— Start of SOURCE EXCERPT —

PDU: Segment (for TCP) / Datagram (for UDP)
The transport layer divides the data into segments (TCP) or datagrams (UDP), and includes header information like port numbers and sequence numbers.

5. Network Layer (Layer 3):

PDU: Packet
The network layer adds an IP header to the segment or datagram, routing information, and determines the best path for data to travel.

6. Data Link Layer (Layer 2):

PDU: Frame
The data link layer packages the packet into a frame, adding MAC addresses and error-checking information like CRC (Cyclic Redundancy Check).

7. Physical Layer (Layer 1):

PDU: Bit
The physical layer is responsible for the transmission of raw bits over the physical medium (like cables). It converts the frame into electrical, optical, or radio signals.

Summary of PDUs by Layer:

OSI Layer	PDU Name
Application Layer	Data
Presentation Layer	Data
Session Layer	Data
Transport Layer	Segment/Datagram
Network Layer	Packet
Data Link Layer	Frame
Physical Layer	Bit

Each of these PDUs adds specific header or footer information as the data travels down through the layers to ensure proper handling and transmission.

Difference Between Segments, Packets, and Frames:

Data: This is the raw user data that originates from the application layer (Layer 7). Data is what the end-user or application wants to send across the network.
Segment: Data unit at the transport layer (Layer 4), used for end-to-end communication between devices (e.g., TCP segment).
Packet: Data unit at the network layer (Layer 3), used for routing and delivering data across networks (e.g., IP packet).
Frame: Data unit at the data link layer (Layer 2), used for communication between devices on the same local network (e.g., Ethernet frame).

Segment

A segment is a unit of data that is used in the transport layer (Layer 4) of the OSI model, particularly in connection-oriented communication protocols like TCP (Transmission Control Protocol). It is created when data is passed down from the application layer (Layer 7) and is prepared for transmission over the network.

Key Components of a Segment (TCP Segment Example):

Header:
Source Port: The sending application’s port.
Destination Port: The receiving application’s port.
Sequence Number: Identifies the order of data sent (used for reliable delivery).
Acknowledgment Number: The sequence number of the next expected byte (used for acknowledgment in TCP).
Flags: Control information like SYN, ACK, FIN, etc.
Window Size: Size of the receiver's buffer space for flow control.
Checksum: Used for error-checking.
Urgent Pointer: Indicates if any urgent data is included.
Options: Can include various control and configuration options (e.g., maximum segment size).
Payload (Data): This is the actual data being transmitted, which could be from higher layers like HTTP, DNS, or other application data.
Trailer (Optional): In some protocols, segments may include a trailer for error detection or padding.

How Segments Work:

Data from the application layer (e.g., HTTP request) is passed to the transport layer, where it is divided into smaller chunks called segments.
The transport layer adds a header to each segment, containing the necessary control information, such as sequence numbers, port numbers, and flags.
The segment is then passed to the network layer (IP layer) to be encapsulated into a packet.
When the segment reaches the destination, the transport layer reassembles the segments in the correct order (based on the sequence number) to reconstruct the original message.

Example of a TCP Segment:

| Source Port | Destination Port | Sequence Number | Acknowledgment Number | Flags (SYN, ACK, etc.) | Window Size | Checksum | Data (Payload) |

In summary, a segment is the transport layer unit of data that allows reliable, ordered, and flow-controlled delivery of information between hosts. It is crucial for protocols like TCP to provide reliability and error recovery during data transmission.

— End of SOURCE EXCERPT —

▸ **THE PROBLEM**
Write the next part of the explanation of OSI data units, starting after its closing summary of segments.

— Start of INFORMATION SUPPLIED —

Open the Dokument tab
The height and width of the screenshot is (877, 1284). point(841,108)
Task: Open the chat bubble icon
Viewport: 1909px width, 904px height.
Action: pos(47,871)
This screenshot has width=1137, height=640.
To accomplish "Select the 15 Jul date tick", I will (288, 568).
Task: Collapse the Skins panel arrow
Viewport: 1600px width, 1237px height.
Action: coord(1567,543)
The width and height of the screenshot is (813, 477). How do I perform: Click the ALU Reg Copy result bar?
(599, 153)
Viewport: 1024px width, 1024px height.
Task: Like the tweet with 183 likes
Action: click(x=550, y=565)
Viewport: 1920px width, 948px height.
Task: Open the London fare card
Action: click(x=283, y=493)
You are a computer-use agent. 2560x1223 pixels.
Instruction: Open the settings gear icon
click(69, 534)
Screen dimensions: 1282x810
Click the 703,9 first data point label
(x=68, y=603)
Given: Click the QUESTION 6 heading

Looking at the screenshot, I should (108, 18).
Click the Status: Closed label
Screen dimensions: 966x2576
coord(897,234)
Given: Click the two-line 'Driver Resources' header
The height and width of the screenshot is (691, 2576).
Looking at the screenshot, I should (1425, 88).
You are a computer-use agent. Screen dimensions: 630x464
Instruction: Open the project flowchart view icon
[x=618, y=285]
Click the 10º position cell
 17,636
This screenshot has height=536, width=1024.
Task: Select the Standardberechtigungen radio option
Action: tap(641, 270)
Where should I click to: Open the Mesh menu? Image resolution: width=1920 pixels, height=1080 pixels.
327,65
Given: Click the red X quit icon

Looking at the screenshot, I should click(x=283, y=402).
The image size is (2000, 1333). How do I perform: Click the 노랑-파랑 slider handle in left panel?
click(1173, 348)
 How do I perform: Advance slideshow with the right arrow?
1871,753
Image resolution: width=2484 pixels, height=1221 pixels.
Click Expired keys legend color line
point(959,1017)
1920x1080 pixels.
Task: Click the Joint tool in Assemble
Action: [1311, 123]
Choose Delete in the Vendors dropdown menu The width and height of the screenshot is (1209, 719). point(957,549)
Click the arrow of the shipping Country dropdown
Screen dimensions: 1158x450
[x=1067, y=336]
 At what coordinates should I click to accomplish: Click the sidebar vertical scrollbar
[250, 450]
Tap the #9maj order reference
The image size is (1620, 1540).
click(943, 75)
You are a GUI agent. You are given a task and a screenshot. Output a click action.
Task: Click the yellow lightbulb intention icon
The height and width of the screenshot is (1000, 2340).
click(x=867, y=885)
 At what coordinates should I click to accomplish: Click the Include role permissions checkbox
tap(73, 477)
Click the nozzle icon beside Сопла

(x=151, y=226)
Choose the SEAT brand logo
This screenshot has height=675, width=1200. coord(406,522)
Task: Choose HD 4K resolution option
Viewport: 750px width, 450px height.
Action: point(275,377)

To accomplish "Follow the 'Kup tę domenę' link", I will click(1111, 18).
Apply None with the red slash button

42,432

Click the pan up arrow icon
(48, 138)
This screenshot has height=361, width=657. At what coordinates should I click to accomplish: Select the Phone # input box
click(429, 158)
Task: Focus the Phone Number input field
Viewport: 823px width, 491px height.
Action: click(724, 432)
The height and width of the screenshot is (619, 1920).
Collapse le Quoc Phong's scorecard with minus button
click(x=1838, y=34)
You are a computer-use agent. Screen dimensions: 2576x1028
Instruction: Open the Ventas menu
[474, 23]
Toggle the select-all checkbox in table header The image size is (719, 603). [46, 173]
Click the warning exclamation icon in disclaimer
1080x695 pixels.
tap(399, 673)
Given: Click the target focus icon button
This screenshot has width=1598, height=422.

— End of INFORMATION SUPPLIED —

▸ **REPLY**
Packet

A packet is a unit of data transmitted over a network. It is the fundamental structure used to send information from one device to another in networking protocols, particularly in the Internet Protocol (IP). A packet is composed of two main parts: the header and the payload (data).

Key Components of a Packet:

Header: Contains control information necessary for the packet to reach its destination.
Source Address: Identifies the sender's device.
Destination Address: Specifies where the packet should go.
Protocol Information: Indicates which protocol is used (e.g., TCP, UDP).
Sequence Number: In case the data needs to be reassembled, this helps in maintaining the order of packets.
Checksum: Used for error detection.
Payload (Data): The actual data being transmitted. This is the content that the sender wants to share, like a file, part of a web page, or other application data.

How a Packet Works:

When a larger message (like a file or a web request) is sent over a network, it's broken into smaller chunks called packets. These packets are individually transmitted through the network.
Each packet might take a different route to reach the destination. Once all the packets arrive, they are reassembled into the original message.

Packet Example:

For instance, in an IPv4 packet, the packet might contain: - Header with source and destination IP addresses. - Payload with data, which could be part of a web page or a file chunk.

Types of Packets:

IP Packet: Carries data at the network layer (e.g., IPv4 or IPv6).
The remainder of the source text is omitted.